02.10.2020 r. ok.godz. 17:00 dyżurny wolsztyńskiej jednostki policji odebrał zgłoszenie, z treści którego wynikało, że na terenie Kopanicy doszło do kradzieży telewizora, a pokrzywdzoną jest mieszkanka tej miejscowości. Wyraźnie roztrzęsiona kobieta, płacząc przekazała dyspozytorowi informację, że ktoś zabrał jej telewizor oraz że ma problemy kardiologiczne. Do skierowania na miejsce policjantów i udzielenia pomocy zgłaszającej brakowało w tym momencie informacji o dokładnym adresie interwencji. Tego jednak kobieta, ku zaskoczeniu dyspozytora 112 nie chciała przekazać. Policjanci dysponując przekazanymi informacjami ustali, gdzie mieszka kobieta i pospieszyli jej z pomocą.

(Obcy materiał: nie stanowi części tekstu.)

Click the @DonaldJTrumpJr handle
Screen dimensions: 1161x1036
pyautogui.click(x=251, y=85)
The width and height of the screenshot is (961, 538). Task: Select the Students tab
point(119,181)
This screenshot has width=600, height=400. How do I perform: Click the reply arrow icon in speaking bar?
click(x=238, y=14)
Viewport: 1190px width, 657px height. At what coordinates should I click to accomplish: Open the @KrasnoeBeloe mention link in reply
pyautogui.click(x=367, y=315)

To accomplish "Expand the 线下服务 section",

Już początek podjętej przez funkcjonariuszy Posterunku Policji z Siedlca interwencji wskazał, że jej przebieg i celowość nie będą takie, jakich spodziewali się mundurowi. Po wejściu do domu policjanci zauważyli leżący na stoliku ekranem w dół i odłączony od zasilania telewizor, który miał paść łupem złodzieja. Zachowanie kobiety wyraźnie wskazywało na to, że jest pod wpływem alkoholu. W rozmowie z policjantami przyznała, że do żadnej kradzieży nie doszło i zażądała uruchomienia telewizora, czego sama nie potrafiła zrobić. W tych okolicznościach okazało się, że kradzież telewizora, jak również kłopoty kardiologiczne były fikcją.
Za bezpodstawne wezwanie policjantów kobiecie grozi grzywna. Dodatkowo, podjęcie tej interwencji wykluczało policjantów z działania w przypadku, gdyby w tym samym czasie ktoś inny rzeczywiście potrzebował pomocy.